100th Bomb Group



























































Crew Robert Rosenthal



Command or Air Force: 8th

                                    100th Bomb Group     351st Bomb Squadron (Heavy)

Place of Departure: Sta.139

Destination: BERLIN

Type of Mission: Operational

Weather Conditions at time of Crash: Cavu

Date: 3 Feb 1945

Time: 11:28

Aircraft: B-17G

AAF Serial number: 44-8379

Number of Persons Aboard aircraft:11



  Pilot (Com):                Rosenthal, Robert.                Maj.   0-792349


    Pilot:                          John Ernst.                           Capt    0-753979


 Co-Pilot:                      Arthur L. Jacobson.               1Lt.   0-768562


Com, Navigator           Stewart J. Gillison.                1Lt    0-708811


Navigator:                    Chappell C. Louis.                1Lt    0-2064216


Radar, Navigator:         Stropp H. Robert.                  1Lt    0-388339


Bombardier:                 Eugene E. Lockhart.              1Lt    0-766816


R/Operator:                  Webber H. Charles.           T/Sgt    17063224


Engineer:                      West C. Dugger.               T/Sgt.    39295642


Waist/ Gunner               Winters Warren.               S/Sgt.    39140510


Tail/Gunner:                  Windisch.
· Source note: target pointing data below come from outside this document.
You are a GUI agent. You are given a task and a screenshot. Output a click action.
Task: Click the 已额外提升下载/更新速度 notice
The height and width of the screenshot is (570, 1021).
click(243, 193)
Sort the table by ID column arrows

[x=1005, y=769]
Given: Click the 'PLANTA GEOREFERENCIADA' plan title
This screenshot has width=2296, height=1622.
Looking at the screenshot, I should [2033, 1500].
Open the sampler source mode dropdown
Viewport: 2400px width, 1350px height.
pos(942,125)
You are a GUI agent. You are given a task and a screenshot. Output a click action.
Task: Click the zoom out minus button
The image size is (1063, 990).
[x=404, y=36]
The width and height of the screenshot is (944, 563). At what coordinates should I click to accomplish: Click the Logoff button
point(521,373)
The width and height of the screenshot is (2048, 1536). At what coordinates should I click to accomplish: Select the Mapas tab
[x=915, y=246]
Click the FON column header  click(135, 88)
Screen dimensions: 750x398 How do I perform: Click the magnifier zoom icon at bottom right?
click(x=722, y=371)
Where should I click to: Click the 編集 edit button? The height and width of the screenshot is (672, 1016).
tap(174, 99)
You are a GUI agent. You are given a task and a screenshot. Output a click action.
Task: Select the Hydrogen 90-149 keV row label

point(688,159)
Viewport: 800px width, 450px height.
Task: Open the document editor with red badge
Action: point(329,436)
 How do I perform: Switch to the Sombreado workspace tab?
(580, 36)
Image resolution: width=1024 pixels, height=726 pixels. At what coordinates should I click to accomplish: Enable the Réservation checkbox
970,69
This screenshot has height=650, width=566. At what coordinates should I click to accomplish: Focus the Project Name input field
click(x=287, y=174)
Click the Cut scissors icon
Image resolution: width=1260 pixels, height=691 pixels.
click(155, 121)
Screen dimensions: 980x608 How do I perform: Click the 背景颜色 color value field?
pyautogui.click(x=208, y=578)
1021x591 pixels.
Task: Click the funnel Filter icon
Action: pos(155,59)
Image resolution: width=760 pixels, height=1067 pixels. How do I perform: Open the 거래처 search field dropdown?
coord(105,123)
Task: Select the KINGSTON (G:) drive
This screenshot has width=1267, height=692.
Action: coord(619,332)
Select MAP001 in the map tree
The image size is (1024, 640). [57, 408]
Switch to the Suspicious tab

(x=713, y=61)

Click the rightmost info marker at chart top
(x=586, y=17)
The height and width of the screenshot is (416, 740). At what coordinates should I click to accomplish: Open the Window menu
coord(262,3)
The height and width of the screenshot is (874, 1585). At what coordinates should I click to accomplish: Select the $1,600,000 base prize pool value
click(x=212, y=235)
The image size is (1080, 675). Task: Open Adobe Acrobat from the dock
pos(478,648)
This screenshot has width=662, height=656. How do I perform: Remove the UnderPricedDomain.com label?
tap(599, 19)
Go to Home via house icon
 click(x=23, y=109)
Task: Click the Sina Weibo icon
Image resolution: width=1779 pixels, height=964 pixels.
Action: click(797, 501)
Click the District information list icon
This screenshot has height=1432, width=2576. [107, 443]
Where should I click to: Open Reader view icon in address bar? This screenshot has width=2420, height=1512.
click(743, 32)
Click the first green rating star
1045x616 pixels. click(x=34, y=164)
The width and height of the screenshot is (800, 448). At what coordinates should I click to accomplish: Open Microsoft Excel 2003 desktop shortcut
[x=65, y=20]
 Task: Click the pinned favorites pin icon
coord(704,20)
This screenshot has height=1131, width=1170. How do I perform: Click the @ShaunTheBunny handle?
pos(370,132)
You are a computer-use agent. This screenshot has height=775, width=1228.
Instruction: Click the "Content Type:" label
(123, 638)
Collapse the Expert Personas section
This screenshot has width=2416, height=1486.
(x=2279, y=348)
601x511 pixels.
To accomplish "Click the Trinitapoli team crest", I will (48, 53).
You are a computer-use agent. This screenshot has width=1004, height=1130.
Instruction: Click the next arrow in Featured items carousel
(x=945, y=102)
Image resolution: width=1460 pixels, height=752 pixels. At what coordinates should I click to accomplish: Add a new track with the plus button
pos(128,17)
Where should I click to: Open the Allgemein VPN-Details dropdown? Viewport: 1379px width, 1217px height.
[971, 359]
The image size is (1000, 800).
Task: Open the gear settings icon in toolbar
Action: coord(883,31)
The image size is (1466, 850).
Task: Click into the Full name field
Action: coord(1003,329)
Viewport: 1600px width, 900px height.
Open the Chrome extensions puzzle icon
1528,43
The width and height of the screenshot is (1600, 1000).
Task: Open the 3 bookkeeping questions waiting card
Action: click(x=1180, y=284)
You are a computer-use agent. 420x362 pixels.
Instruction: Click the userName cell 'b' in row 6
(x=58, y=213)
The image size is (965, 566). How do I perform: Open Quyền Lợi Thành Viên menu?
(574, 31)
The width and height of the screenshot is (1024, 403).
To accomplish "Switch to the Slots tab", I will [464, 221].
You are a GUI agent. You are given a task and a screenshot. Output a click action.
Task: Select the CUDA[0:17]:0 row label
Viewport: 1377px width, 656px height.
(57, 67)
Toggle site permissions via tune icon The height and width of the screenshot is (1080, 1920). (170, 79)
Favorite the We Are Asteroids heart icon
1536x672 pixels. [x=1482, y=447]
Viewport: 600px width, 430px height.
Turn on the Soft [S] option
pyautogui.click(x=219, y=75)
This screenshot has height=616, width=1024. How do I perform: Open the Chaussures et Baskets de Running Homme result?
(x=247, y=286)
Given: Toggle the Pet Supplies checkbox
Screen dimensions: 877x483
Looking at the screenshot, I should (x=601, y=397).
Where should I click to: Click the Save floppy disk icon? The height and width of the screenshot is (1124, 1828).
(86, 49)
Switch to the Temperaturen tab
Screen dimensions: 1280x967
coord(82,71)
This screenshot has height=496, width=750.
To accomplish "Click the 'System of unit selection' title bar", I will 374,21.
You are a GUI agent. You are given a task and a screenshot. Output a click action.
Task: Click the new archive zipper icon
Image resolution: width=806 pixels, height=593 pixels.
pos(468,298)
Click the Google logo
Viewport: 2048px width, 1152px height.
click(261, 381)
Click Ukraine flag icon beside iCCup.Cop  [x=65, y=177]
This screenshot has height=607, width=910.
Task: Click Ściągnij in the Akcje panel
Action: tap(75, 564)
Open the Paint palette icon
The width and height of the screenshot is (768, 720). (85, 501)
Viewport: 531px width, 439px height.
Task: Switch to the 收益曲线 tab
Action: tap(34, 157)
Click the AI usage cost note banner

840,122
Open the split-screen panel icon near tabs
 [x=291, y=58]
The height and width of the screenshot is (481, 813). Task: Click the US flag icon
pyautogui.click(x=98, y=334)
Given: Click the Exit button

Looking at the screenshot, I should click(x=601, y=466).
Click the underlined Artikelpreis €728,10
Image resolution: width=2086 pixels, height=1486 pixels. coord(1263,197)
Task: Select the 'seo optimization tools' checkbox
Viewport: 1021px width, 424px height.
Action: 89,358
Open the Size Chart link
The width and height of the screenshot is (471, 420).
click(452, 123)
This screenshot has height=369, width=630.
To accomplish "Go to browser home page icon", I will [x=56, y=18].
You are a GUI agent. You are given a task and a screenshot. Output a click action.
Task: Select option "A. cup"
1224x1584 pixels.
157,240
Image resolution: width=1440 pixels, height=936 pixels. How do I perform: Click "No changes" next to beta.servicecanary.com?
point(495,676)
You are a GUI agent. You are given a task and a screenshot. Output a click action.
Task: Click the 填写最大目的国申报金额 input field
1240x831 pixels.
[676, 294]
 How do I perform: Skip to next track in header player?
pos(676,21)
George            S/Sgt     37722999







A/C #44-8379 was hit by flak, reported to have been ground rocket, a few seconds before bombs away. A/C continued on bomb run and dropped bombs. Fire producing a dense white smoke was seen to break out in the fuselage and bomb bay, including the cockpit. The bomb bay doors were closed and then reopened. Pilot opened his window and peeled gently off to the right, directing the deputy leader to take over lead on VHF. A/C headed  NE and flew level for a few moments while six members of the crew bailed out. Three men appeared to come from the waist or tail, while the other three came trough the bomb bay. There was a small explosion in #3 engine nacelle and the A/C headed down, burning and beginning to spin when last seen at 15,-000 feet. Observers believe entire crew had an excellent chance to bail out.